How to Prevent Food Poisoning
It is much easier and safer to prevent food poisoning than to endure the symptoms of an infection. Following these tips will greatly reduce your chances of infection and help you prevent the spread of an outbreak.
- Wash all fruits and vegetables before preparing them. Doing so will remove the majority of bacteria and viruses that are residing on the surface, which will greatly reduce your risk of becoming ill when consuming these foods raw.
- Clean your hands thoroughly before preparing any raw food or meal that does not require heating the food. Due to the commonality of staphylococcus on our skin, contact with raw foods will spread the bacteria if we do not wash our hands prior to preparation. It only takes the introduction of a small number of bacteria to a food source to allow it to balloon into a threat.
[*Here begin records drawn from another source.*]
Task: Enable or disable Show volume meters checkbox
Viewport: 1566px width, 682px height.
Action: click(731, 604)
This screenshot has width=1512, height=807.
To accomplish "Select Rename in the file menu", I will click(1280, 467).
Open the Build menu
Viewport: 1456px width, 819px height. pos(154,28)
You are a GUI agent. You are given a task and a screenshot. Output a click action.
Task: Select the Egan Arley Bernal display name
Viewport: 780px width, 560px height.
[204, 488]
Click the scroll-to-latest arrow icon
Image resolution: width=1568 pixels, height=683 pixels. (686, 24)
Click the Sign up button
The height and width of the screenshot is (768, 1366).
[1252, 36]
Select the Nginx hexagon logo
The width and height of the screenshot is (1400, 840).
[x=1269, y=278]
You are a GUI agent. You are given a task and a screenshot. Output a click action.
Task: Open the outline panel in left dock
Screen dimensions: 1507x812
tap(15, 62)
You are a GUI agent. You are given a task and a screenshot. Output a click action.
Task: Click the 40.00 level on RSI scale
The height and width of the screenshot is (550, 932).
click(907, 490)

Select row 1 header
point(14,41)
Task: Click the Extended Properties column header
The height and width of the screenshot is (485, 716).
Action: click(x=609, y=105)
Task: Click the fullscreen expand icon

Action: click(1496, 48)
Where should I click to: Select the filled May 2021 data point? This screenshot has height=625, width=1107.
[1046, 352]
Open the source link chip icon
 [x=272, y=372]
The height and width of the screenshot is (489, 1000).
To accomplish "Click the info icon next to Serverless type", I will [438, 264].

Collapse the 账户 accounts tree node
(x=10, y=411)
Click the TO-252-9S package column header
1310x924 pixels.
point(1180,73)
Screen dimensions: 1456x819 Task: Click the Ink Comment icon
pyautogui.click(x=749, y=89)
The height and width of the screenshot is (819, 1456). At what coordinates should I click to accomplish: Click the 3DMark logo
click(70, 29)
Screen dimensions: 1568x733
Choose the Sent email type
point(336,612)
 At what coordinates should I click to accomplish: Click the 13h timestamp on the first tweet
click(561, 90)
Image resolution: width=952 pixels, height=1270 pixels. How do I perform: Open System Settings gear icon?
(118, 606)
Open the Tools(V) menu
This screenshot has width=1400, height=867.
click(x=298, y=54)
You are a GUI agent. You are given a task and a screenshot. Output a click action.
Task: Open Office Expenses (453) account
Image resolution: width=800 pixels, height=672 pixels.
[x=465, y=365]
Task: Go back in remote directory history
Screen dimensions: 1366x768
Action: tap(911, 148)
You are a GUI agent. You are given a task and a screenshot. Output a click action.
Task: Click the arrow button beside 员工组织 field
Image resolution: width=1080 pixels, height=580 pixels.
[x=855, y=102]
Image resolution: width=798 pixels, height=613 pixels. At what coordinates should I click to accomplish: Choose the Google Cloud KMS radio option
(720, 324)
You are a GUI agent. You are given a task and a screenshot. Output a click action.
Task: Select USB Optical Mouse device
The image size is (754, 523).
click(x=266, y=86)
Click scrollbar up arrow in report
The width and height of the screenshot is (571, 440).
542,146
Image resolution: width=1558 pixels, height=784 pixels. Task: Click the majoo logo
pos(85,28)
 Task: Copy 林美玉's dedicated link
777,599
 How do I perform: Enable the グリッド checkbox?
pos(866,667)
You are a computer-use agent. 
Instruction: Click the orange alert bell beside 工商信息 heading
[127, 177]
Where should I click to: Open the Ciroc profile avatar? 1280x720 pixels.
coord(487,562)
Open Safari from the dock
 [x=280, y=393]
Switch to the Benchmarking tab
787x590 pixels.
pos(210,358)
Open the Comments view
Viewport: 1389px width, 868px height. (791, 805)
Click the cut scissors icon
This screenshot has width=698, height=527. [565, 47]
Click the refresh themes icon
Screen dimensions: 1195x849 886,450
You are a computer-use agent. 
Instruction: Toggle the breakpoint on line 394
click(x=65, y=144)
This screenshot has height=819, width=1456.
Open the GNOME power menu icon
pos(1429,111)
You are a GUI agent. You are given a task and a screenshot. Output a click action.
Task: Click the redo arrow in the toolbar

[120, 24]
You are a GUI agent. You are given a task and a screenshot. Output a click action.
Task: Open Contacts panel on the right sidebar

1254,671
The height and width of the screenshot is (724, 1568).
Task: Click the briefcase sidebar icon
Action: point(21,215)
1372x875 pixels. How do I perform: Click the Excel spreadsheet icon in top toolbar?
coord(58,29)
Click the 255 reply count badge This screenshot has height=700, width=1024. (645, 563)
- Use a meat thermometer to measure the internal temperature of meats prior to serving. Foodsafety.gov recommends heating ground meats, poultry, eggs and leftover portions to an internal temperature of 165 degrees while it is acceptable to cook ham, pork, steaks and lamb to a temperature of 145 degrees.
- When using a knife to cut contaminated foods such as poultry, avoid cross-contamination by keeping the utensil away from other ingredients.
- Pay attention to expiration dates and throw away food that has gone bad. It is possible for bad foods to spread contaminants to good foods in the same manner that mold moves from one object to another.